Die Prämisse von "Half a Life" trifft den Geist der Serie, da wieder einmal die Beziehung zwischen Individuum und Gesellschaft zur Sprache kommt. Es ist letztlich nicht so, dass Timicin tatsächlich sterben will, aber er ist auch nicht bereit, seine Gesellschaft zu verlassen, um weiterleben zu können: Er ist der Ansicht, er verliere als Person seine Identität, wenn er nicht mehr zu seiner Gesellschaft gehöre. Dies erscheint ihm schlimmer als der Tod, und es ist sicherlich eine Einstellung, die der gesellschaftsfreundlichen "Next Generation" entspricht (vgl: "Hollow Pursuits", dt.: Der schüchterne Reginald). Jedoch bedeutet Timicins Entscheidung für die Gesellschaft in diesem Fall auch, dass die Sonne ihres Planeten vermutlich nicht rechtzeitig wiederbelebt werden kann, da Timicins Wissen und Können mit ihm sterben werden. Die Symbolik der sterbenden Sonne drängt sich nun regelrecht auf: Timicins rigide Gesellschaft, die obendrein noch in anti-individualistischer Weise die Ressourcen eines ganzen Segments der Bevölkerung systematisch eliminiert, liegt ebenso in den letzten Atemzügen wie ihre Sonne. Die "Next Generation" betont damit erneut ihre Anerkennung der überragenden Bedeutung der Gesellschaft, verurteilt sie aber auch, sobald sie der Entfaltung des Individuums im Wege steht. Die Serie bezieht keineswegs ohne Kompromiss die Position, dass die Gesellschaft über allem steht, sondern sie spricht sich immer und immer wieder für ein Gleichgewicht aus, denn nur so können letztlich sowohl Individuum wie auch Gesellschaft gesund bleiben. Es ist also keine Überraschung, wenn auch leicht zu übersehen, dass die "Auflösung" (im doppelten Sinn) am Ende der Episode als etwas Tragisches behandelt wird. Dies ist in der "Next Generation" oft der Fall, wenn in einer Geschichte ein Ungleichgewicht zwischen Gesellschaft und Individuum bestehen bleibt. Wir kommen darauf zurück anlässlich von "The Masterpiece Society" (dt.: Das künstliche Paradies) sowie "The Perfect Mate" (dt.: Eine hoffnungslose Romanze) der fünften Season. Beide dieser Episode enden auf einer tragischen Note: In ersterer "gewinnt" der Einzelne gegen die Gesellschaft, in letzterer ist es umgekehrt, und die Serie verurteilt beides.

Bemerkenswertes:

Lwaxana Troi und ihr Diener kehren zurück. Ihr letzter Auftritt war in "Ménàge à Troi" zu sehen (dt.: Die Damen Troi), ihr nächster erwartet uns in der exzellenten Folge "Cost of Living" (dt.: Hochzeit mit Hindernissen).

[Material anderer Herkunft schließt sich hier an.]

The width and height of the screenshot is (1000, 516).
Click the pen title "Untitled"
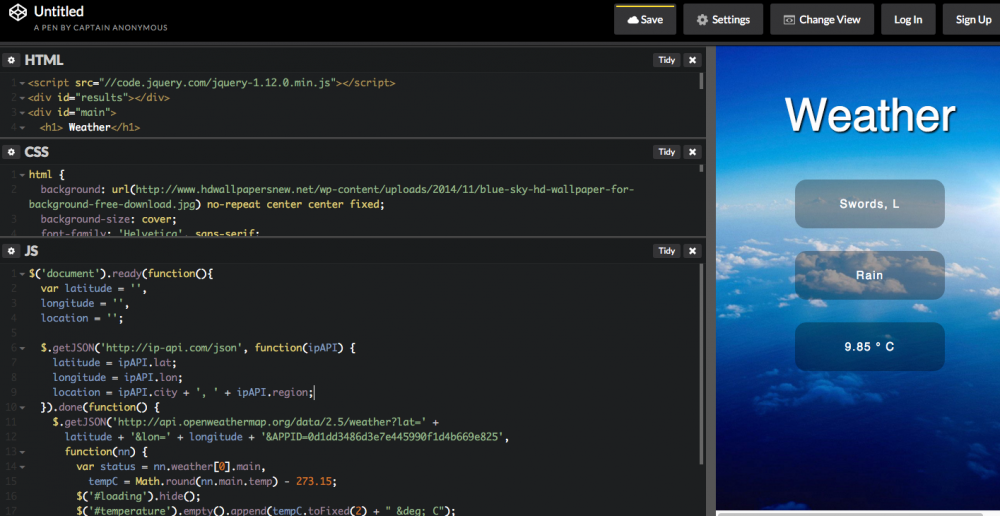click(59, 12)
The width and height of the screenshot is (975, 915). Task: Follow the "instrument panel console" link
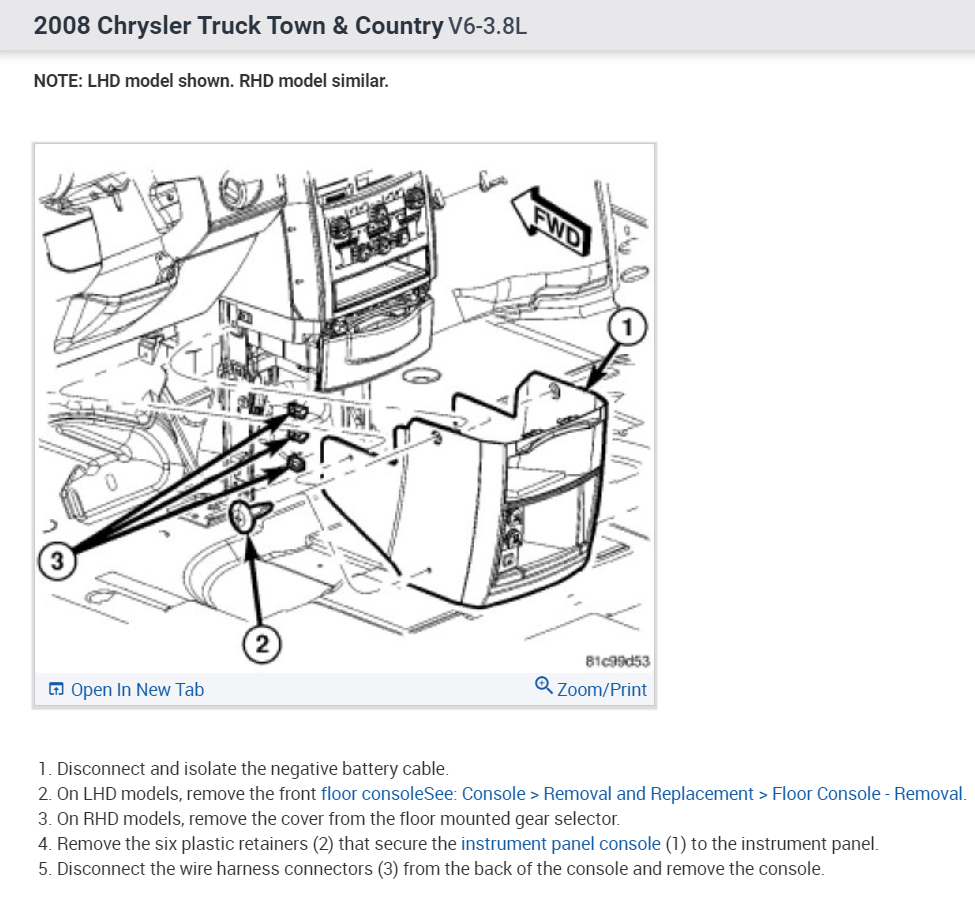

Die Schauspielerin Michelle Forbes hat in dieser Episode eine kleine Rolle als Timicins Tochter; sie wird in der fünften Season die Rolle der Ensign Ro übernehmen und in sämtlichen verbleibenden Seasons zu sehen sein.

Dies ist die erste Episode von Autor Peter Allan Fields, der in der fünften Season zum Autorenteam gehören wird. Es ist letztlich nie ganz klar, welcher Autor an welcher Episode gearbeitet hat – die Credits sind nur bis zu einem gewissen Grad aussagekräftig und haben vor allem eine finanzielle Bedeutung, da sie darüber entscheiden, wer für die Episode bezahlt wird (nicht nur einmal, sondern auch für eine bestimmte Zahl an Wiederholungen). Jedoch lässt sich mit ziemlicher Sicherheit sagen, dass ein Autor, der in den Credits erwähnt wird, auch tatsächlich einen Beitrag geleistet hat; man weiß aber nicht, wie viele andere ihre Hände anonym im Spiel hatten und lediglich keinen Credit verlangten oder erhielten. Mit dieser Präambel im Hinterkopf: Peter Allan Fields wird bei zwei der besten Episoden der fünften Season als Autor genannt: "Cost of Living" und "The Inner Light" (dt.: Das zweite Leben).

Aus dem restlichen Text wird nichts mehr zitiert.